Today’s announcement that The Washington Post has put Newsweek up for sale is obviously another indication of how the news business is changing. Newsweek already had scaled back and was in the process of becoming a digital operation, with the print edition taking a back seat. It was losing money, though, and according to the statement of Don Graham, chairman of The Washington Post Company, the Post didn’t see a way that it could reverse the trend.

News magazines may have outlived their usefulness in a world where anyone can have access to up-to-the-minute news reports 24/7. Waiting a week to read what you already know doesn’t make much sense, and there are so many voices out their already commenting that the loss of a couple of weekly voices may not seem to matter much.

HOWEVER.

Jon Meacham, Newsweek’s editor, appeared on the Daily Show tonight to talk about the sale, what’s going on in journalism and the importance of publications like Newsweek to American democracy. He made two points that have been made here in the past couple of weeks. 1) that if people aren’t ready to pay for news, “they should be prepared to get a different kind of news”; and, 2) that in an increasingly fragmented world, Newsweek and other publications like it constitute a source of information that people have in common.

We need to be drawing on the same pool of information if we’re going to have any kind of dialogue. Meacham repeated another point made here, that the informati0n may not be accurate 100 percent of the time in a publication like Newsweek, or The Washington Post, or Time, or the New York Times, but they make an honest effort to get it right and avoid blatant bias.

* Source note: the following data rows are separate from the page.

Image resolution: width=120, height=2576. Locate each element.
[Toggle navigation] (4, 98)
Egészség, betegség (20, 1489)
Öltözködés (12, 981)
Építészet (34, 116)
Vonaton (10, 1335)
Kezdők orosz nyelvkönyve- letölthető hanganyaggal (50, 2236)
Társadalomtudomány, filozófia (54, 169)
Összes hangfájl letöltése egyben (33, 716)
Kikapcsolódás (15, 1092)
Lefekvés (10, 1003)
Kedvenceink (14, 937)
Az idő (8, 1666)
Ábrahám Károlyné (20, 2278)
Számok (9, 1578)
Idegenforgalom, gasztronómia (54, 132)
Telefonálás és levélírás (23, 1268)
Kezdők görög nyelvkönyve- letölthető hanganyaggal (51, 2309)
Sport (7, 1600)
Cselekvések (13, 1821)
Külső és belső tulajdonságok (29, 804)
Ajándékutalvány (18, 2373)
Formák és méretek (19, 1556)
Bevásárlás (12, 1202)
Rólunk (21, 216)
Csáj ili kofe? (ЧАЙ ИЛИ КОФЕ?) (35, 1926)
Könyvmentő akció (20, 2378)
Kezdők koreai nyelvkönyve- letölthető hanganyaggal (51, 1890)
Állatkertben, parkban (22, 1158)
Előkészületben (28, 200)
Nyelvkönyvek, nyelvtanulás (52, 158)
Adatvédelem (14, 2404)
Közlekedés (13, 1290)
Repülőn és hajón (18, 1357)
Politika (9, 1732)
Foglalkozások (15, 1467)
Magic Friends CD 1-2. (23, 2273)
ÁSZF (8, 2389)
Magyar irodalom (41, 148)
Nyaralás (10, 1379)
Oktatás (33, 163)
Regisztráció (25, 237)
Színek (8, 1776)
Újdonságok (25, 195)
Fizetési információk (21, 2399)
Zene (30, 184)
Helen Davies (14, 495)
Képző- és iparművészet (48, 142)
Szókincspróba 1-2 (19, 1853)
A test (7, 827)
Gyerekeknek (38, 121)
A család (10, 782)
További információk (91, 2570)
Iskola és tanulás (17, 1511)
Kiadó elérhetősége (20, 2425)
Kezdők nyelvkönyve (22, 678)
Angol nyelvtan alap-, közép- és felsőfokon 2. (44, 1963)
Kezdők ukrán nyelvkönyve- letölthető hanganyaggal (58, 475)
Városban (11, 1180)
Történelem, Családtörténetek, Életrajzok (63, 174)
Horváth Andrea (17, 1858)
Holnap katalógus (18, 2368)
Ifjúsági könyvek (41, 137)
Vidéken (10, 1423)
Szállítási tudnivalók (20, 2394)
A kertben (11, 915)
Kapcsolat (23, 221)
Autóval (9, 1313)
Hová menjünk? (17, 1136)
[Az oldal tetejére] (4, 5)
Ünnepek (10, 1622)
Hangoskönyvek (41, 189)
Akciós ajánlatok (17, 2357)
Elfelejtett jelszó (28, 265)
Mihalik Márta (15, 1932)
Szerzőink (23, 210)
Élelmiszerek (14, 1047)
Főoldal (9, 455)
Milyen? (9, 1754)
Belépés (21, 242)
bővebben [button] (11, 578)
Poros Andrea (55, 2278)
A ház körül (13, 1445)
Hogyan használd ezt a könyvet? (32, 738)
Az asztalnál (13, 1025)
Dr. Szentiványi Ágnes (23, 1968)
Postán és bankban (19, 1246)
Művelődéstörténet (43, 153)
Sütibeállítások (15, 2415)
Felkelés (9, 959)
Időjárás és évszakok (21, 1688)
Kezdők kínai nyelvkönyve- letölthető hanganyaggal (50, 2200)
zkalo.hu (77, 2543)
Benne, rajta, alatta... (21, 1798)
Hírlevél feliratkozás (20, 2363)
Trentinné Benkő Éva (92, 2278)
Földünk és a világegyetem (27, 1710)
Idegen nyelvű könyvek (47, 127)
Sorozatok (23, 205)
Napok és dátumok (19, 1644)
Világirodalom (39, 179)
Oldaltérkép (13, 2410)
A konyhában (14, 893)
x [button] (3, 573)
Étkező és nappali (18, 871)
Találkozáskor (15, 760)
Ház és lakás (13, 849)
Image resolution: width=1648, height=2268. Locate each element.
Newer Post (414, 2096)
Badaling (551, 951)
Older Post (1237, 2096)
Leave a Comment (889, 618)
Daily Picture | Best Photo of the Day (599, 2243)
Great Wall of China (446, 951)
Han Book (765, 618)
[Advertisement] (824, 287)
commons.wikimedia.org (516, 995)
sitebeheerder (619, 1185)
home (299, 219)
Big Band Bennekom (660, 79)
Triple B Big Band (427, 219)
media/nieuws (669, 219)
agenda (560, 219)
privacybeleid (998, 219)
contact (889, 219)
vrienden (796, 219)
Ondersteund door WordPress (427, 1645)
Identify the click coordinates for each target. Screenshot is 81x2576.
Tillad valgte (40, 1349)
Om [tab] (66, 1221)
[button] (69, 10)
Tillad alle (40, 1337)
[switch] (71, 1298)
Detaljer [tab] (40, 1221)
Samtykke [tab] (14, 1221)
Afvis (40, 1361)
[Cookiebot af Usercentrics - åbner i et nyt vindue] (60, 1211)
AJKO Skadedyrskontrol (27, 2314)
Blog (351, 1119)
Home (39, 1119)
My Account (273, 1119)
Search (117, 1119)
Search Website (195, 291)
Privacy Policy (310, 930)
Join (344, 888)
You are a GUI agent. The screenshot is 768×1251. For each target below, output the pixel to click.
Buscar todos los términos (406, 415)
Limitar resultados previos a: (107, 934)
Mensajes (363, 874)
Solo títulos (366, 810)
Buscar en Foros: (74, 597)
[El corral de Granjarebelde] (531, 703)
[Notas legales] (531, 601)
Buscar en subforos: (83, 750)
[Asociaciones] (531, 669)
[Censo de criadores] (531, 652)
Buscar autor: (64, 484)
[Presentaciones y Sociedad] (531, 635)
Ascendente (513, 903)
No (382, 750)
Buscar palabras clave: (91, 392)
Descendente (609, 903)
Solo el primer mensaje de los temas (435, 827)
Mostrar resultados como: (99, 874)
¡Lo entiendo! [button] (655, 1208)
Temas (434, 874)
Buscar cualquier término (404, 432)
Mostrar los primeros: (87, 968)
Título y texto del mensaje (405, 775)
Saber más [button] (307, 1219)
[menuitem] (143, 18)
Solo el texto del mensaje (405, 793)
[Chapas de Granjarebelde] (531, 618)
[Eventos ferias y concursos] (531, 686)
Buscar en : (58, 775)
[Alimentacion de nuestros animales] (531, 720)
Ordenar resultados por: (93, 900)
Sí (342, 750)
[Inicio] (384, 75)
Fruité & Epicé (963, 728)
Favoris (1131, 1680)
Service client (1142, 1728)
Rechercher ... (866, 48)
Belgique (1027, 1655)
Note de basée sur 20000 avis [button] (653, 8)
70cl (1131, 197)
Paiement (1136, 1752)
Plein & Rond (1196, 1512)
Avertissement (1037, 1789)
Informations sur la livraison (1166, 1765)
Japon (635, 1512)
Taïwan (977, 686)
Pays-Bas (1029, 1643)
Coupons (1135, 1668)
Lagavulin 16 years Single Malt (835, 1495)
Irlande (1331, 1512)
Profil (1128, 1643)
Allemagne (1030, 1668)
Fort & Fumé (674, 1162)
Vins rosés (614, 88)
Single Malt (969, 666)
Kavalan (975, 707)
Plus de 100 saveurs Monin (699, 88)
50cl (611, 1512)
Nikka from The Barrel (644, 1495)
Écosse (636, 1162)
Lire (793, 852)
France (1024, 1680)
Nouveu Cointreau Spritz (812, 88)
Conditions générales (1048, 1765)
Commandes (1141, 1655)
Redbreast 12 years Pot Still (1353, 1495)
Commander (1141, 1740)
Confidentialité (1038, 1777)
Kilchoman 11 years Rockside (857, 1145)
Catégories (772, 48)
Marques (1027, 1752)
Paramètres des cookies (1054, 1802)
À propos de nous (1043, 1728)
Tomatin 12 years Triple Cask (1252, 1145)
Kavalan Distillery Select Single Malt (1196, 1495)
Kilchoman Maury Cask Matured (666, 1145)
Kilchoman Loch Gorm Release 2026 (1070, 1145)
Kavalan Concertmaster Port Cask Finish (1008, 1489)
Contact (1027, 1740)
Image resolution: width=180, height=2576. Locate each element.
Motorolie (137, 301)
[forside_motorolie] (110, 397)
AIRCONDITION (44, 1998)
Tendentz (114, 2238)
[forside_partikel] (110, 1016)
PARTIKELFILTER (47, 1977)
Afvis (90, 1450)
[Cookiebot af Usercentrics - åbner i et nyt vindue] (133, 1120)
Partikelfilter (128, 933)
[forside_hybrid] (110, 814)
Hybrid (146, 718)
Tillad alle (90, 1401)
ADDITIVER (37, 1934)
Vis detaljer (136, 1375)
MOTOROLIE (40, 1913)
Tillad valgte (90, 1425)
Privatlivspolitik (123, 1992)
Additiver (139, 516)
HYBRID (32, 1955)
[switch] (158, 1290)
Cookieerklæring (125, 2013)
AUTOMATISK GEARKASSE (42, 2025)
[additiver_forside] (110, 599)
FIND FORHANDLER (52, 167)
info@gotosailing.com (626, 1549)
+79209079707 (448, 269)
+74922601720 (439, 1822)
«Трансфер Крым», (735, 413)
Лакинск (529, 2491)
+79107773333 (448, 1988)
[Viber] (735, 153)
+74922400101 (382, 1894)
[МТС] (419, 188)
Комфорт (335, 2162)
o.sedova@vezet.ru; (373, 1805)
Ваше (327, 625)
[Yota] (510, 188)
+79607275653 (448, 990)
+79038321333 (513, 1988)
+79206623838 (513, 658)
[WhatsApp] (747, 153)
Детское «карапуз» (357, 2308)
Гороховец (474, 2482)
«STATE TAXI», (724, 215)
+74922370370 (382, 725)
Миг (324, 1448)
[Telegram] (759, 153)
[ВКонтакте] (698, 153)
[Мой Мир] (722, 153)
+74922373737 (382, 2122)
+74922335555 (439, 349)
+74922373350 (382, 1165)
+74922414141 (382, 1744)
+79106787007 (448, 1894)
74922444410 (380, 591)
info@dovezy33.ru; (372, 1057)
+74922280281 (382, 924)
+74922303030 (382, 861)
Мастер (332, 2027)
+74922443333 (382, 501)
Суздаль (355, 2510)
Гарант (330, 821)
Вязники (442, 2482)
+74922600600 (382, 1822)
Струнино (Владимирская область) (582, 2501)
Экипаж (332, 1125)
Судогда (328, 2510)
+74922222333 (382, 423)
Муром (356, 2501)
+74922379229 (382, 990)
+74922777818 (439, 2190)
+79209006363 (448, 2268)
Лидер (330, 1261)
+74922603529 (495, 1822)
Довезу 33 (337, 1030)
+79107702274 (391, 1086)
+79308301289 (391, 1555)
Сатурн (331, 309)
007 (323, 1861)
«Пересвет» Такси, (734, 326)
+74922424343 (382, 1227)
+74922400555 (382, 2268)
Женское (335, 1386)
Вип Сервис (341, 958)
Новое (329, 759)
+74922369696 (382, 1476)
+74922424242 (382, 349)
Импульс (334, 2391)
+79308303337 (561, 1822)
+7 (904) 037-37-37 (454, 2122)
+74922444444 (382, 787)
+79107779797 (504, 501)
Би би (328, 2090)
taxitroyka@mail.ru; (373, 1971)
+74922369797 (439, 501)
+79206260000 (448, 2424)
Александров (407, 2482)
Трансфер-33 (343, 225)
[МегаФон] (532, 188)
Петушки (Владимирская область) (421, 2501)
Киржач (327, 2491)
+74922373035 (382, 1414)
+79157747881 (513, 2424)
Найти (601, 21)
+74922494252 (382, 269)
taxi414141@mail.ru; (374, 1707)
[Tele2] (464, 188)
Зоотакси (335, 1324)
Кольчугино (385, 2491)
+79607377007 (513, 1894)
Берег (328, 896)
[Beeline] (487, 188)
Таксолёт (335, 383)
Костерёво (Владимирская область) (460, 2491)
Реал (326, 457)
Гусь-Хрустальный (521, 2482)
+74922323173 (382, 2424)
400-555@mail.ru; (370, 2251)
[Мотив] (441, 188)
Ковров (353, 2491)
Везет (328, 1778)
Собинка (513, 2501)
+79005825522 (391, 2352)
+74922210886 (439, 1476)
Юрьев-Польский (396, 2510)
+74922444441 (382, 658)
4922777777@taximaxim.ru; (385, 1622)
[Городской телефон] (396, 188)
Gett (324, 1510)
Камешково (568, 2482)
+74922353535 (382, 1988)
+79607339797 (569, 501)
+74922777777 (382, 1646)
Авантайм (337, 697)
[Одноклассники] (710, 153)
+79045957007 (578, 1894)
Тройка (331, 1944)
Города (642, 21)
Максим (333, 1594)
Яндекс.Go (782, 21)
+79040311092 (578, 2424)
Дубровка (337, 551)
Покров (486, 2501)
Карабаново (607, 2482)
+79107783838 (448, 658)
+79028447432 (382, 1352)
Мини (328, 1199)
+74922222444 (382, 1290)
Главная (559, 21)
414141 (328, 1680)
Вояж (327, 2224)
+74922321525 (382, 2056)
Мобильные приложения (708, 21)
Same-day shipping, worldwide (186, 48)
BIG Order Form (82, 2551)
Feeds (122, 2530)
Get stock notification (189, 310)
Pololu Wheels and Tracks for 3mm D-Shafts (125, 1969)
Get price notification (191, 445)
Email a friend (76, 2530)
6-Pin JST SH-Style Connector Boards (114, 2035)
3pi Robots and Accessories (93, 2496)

We need to hear facts that we may not like, and we need to get used to the idea that there’s no free lunch. Someone has to pay for all those reporters running around–occasionally risking their lives–to gather information. They love their jobs, of course, but they have to eat and support their families. If no one wants to pay them, they’ll have to find another line of work. Once again, quoting King Lear, nothing comes from nothing.